The next thing to happen was that the industry where we obtained most of our business went into decline. It was time to reinvent ourselves as consultants and develop new skills. That’s when we found out that our very profitable company was in trouble because the owner had extracted a huge amount of cash from the company. He’d also invested proceeds from our partnership in another real estate partnership, which was now in the process of collapsing.

These were hard times, and for several years we struggled mightily to keep both the company and the partnership afloat. By 1990, the mortgage holder sued the partnership to take ownership of the building, and we all had to pay our pro-rata share of the remaining debt. In addition, our employer failed, and we had to find new jobs.

On the plus side, this was a long time ago. The bank payoff stung at the time but wasn’t devastating. Also, one of my clients offered me a job almost immediately after the company failed. The final plus: I managed to obtain several solo consulting contracts from past clients, which took some of the sting out of the whole ordeal.

Early on, while that first partnership was going well, the owners of the architectural firm where my wife worked asked if we’d be interested in becoming limited partners in the purchase of a downtown office building that would allow us to “own our own building” and collect rent. Sound familiar? This partnership included the renovation of an historic building that initially resulted in substantial tax credits and deductions.

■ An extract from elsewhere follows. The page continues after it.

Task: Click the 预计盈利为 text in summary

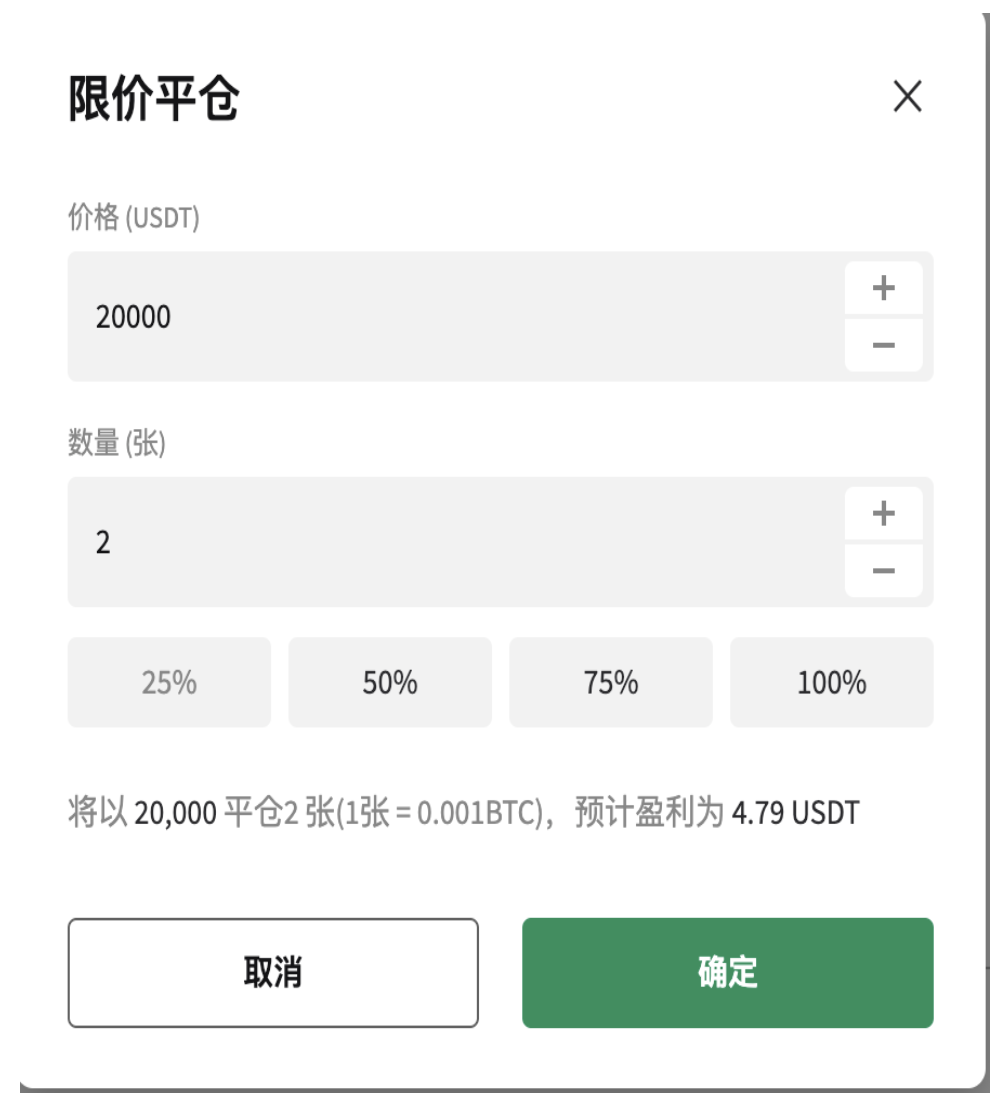Action: 649,812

Unfortunately, a similar financial downturn hit both the architectural firm and the partnership. My wife eventually left that company for a different job, but we were still part of the real estate partnership. The general partners made multiple cash calls that ultimately exceeded the total amount specified in the partnership agreement. We and a few other limited partners declined to pay the cash calls that exceeded the total specified in the partnership agreement, and later found out that the general partners commensurately lowered our ownership stake.

The ultimate insult came when the general partners, who were not real estate agents, negotiated a private sale of the building and kept a hefty sales commission for themselves, rather than including it in the partnership’s revenue. This further eroded our portion of the sales proceeds. Given the tax breaks, I’d say we broke even on the transaction, though it was just as emotionally trying as the first.

If nothing else, the two partnerships convinced me that owning rental property, regardless of how it was done, was something to avoid. Both events occurred at a time when my wife and I had barely started saving for retirement. We knew nothing about investing. We trusted our employers and believed they were looking out for our best interests. Our IRA and 401(k) investments were small compared to our partnership investments. The partnership investments also carried much greater liability.

Later, upon reading and studying investment articles, I learned that we fell into the trap of being overinvested in our employers, resulting in us being too dependent on the success of two small consulting companies. Inc. and other business periodicals have reported that many small companies fail in their first five to 10 years. My employer failed. While my then-wife’s employer still exists, the company has never grown as the founders thought it would.

The good news: We both managed to move on. We got new jobs, owned our home, raised two sons and began investing for retirement using index-mutual funds. Since then, I’ve kept my IRA, 401(k) and other investment accounts entirely in mutual funds and exchange-traded funds. It’s only recently that I’ve changed my holdings to include a few individual stocks. Still, I continue to be leery of putting too many eggs in one basket.

Jeff Bond moved to Raleigh in 1971 to attend North Carolina State University and never left. He retired in 2020 after 43 years in various engineering roles. Jeff’s the proud father of two sons and, in 2013, expanded his family with a new wife and two stepdaughters. Today, he’s “Grandpa” three times over. In retirement, Jeff works on home projects, volunteers, reads, gardens, and rides his bike or goes to the gym almost every day.